HGFlyGirl t1_j2aen6d wrote on December 30, 2022 at 8:23 PM

I trained a model to find duplicate music files in my brother's huge collection of digital music. He was frustrated by so many duplicates that still had different file names, file sizes and tags. We couldn't find any existing software that could do it - because they were all just looking for matches on those parameters. The model ended up working quite well.

iantimmis t1_j2bb6x0 wrote on December 31, 2022 at 12:02 AM

How did you set it up?

HGFlyGirl t1_j2cpl6v wrote on December 31, 2022 at 7:06 AM

For pairs of files, I took their filename length, calculated the Levenshtein distance between them, their size in bytes and their duration in Ticks.

I used the ML.NET AutoML API to train a binary classifier.

[deleted] t1_j2biofr wrote on December 31, 2022 at 12:56 AM

[removed]

Apprehensive_Maize_4 t1_j2du7wc wrote on December 31, 2022 at 3:01 PM

>duplicates

fdupes or any of the programs here didn't work for you?

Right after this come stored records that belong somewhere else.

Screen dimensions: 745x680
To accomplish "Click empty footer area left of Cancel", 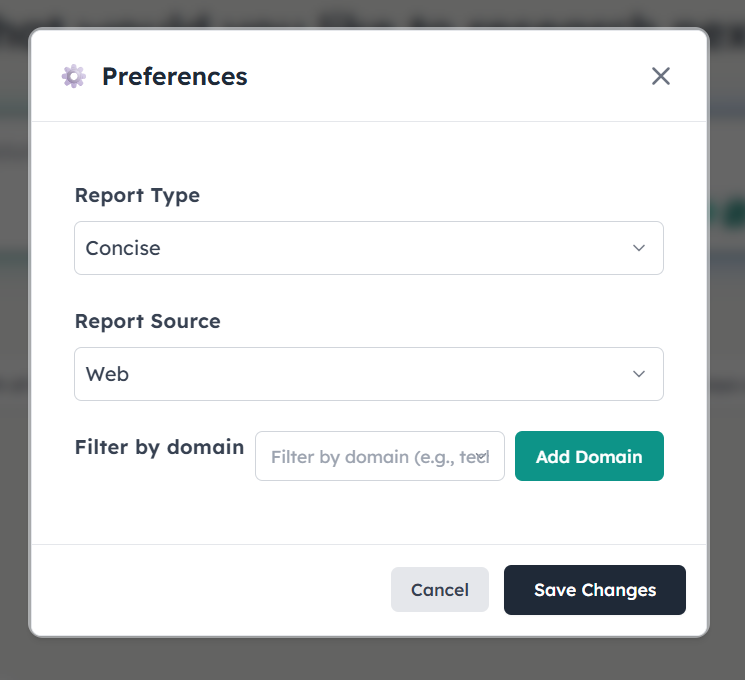I will pos(200,590).
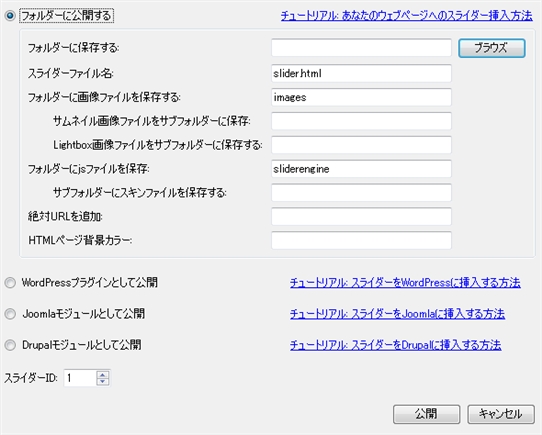Choose Joomlaモジュールとして公開 radio option
The image size is (542, 435).
[10, 314]
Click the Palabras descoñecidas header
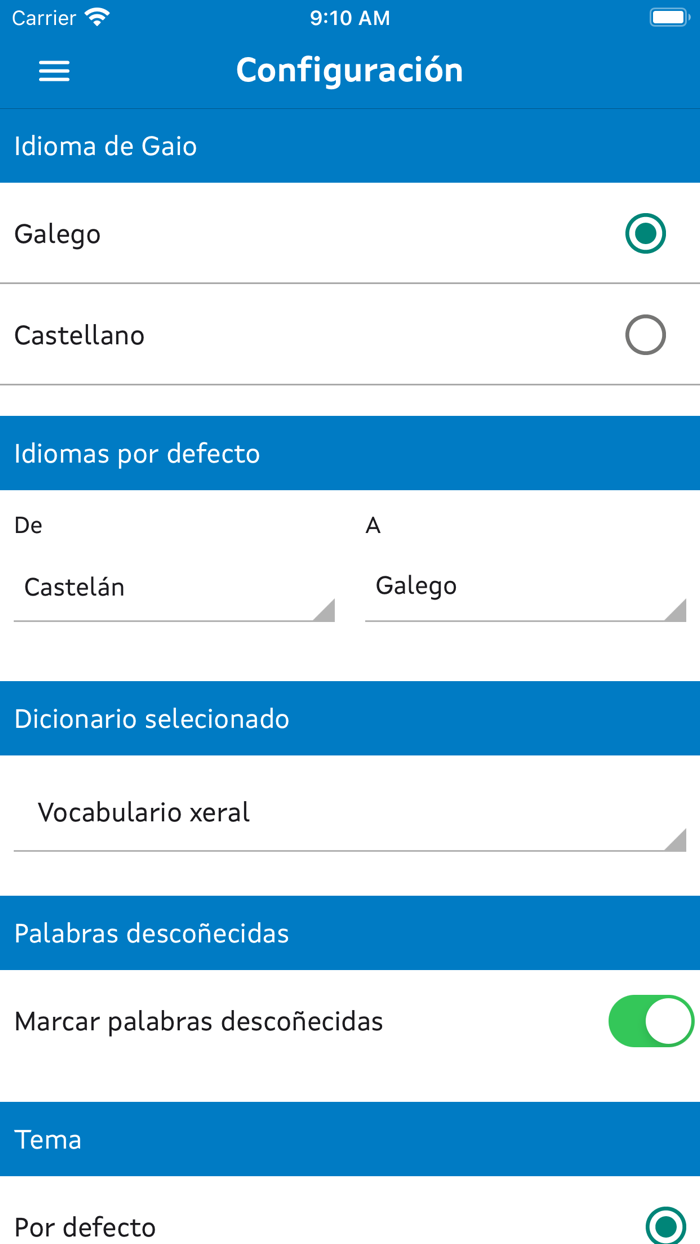The width and height of the screenshot is (700, 1244). coord(151,933)
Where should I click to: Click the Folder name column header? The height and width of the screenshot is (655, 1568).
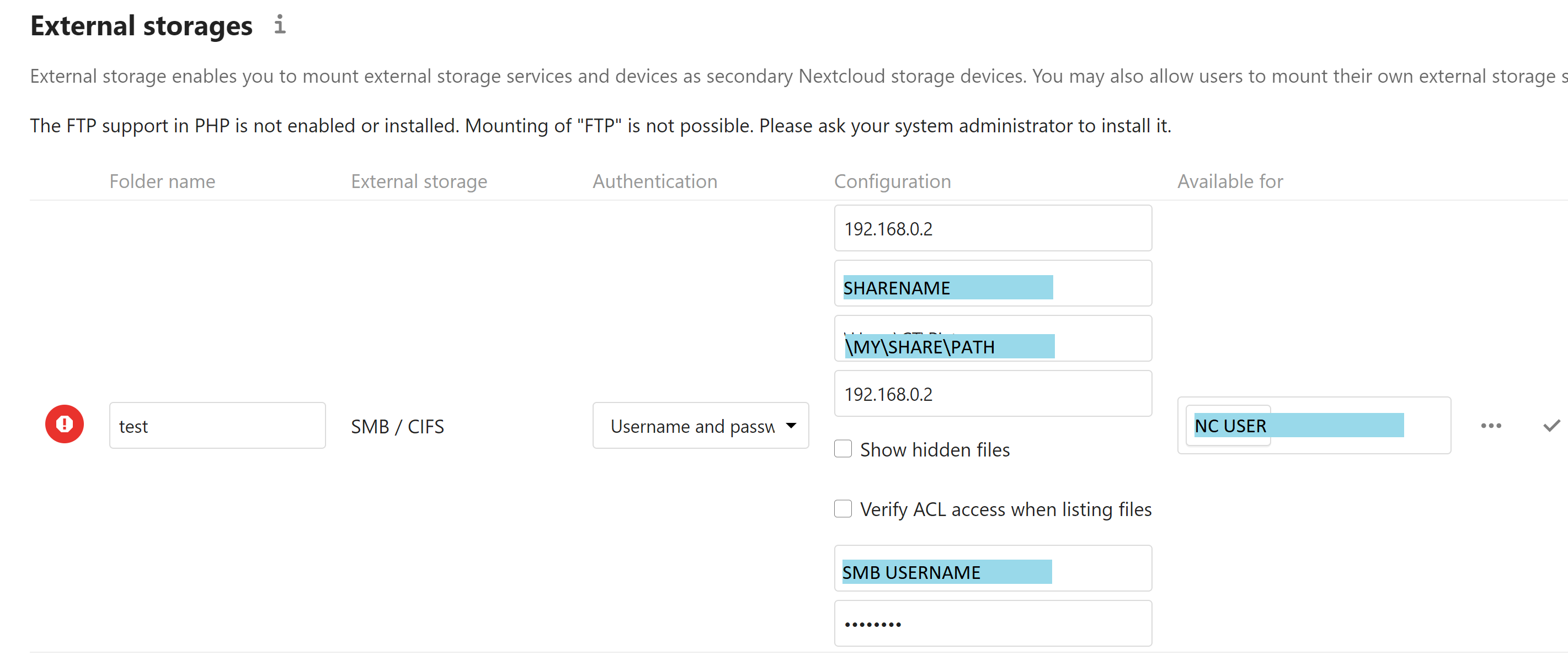(162, 181)
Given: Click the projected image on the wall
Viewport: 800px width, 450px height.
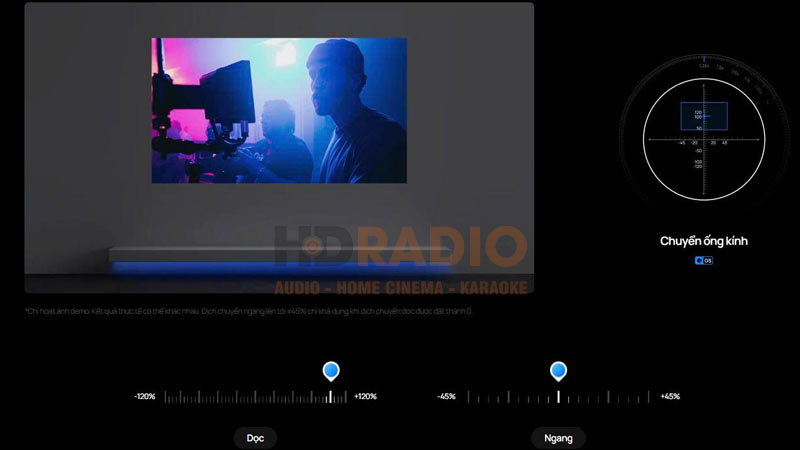Looking at the screenshot, I should click(279, 110).
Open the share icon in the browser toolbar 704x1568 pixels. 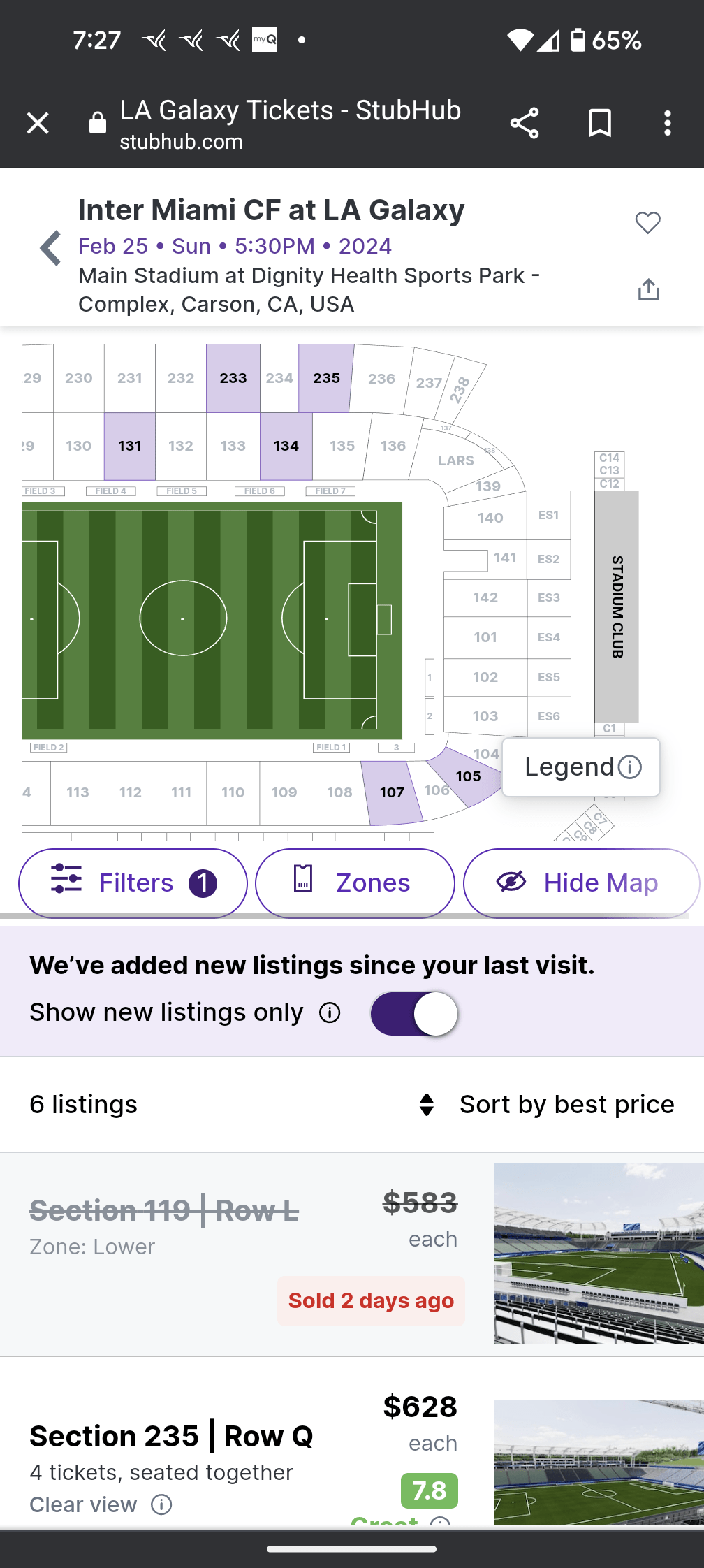[525, 124]
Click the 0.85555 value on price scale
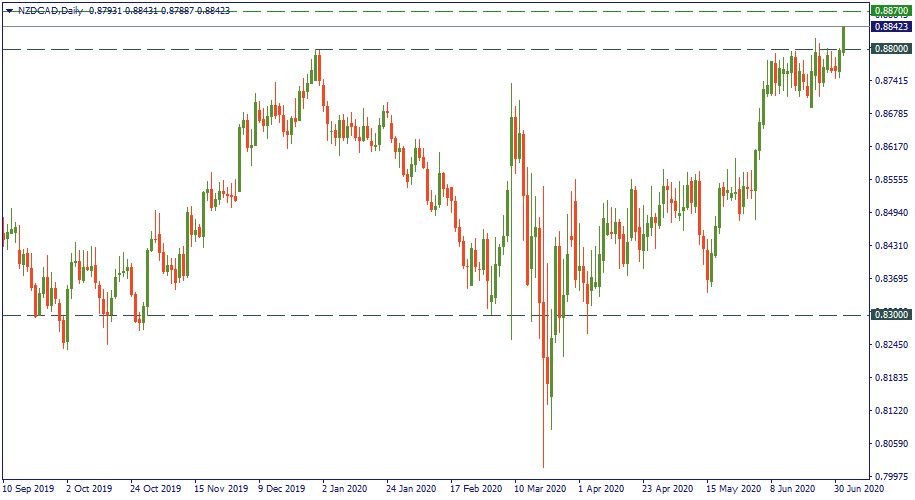The height and width of the screenshot is (500, 915). pos(889,180)
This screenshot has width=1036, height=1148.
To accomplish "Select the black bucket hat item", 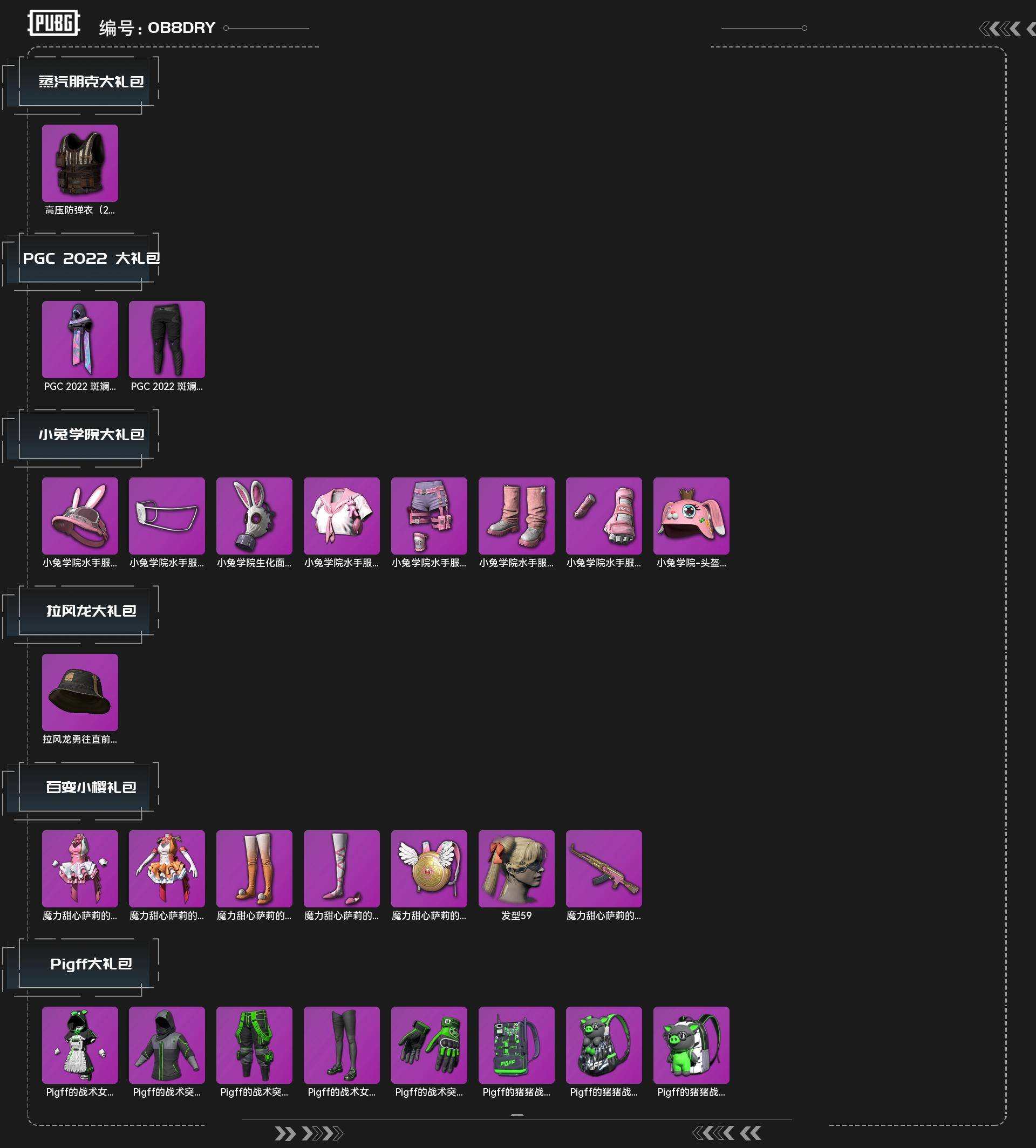I will [x=80, y=692].
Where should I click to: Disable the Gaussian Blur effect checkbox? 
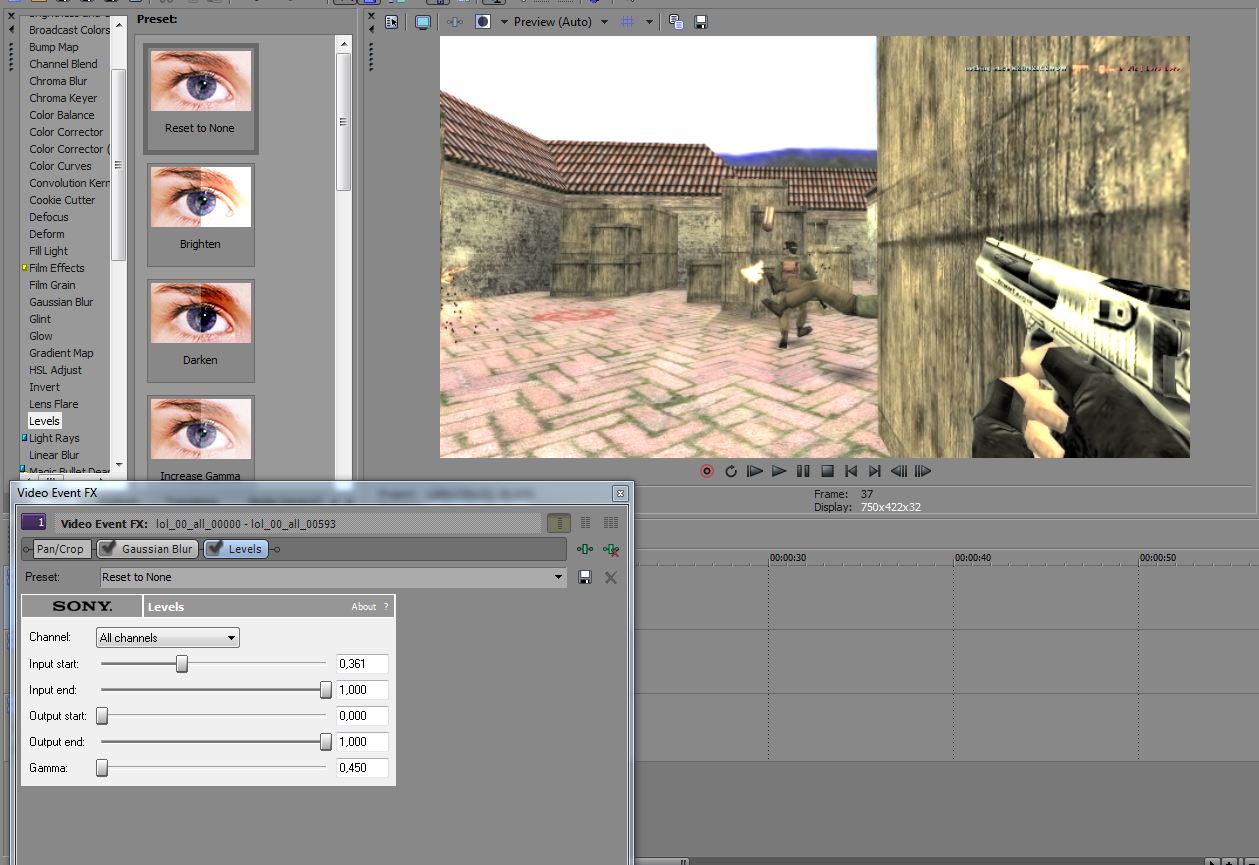(x=107, y=549)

https://www.tecmint.com/find-and-delete-duplicate-files-in-linux/

HGFlyGirl t1_j2ewwry wrote on December 31, 2022 at 7:29 PM

Tried a few of these things. The problem was that a lot of the songs had been ripped from CD's using different software. So, some would be called things like track01.mp3 with a duplicate with a completely different file name. These could also have different byte lengths and durations. Then there are the ones that come from the original recording, the live version and/or the compilation album - which often differ a bit in all the parameters.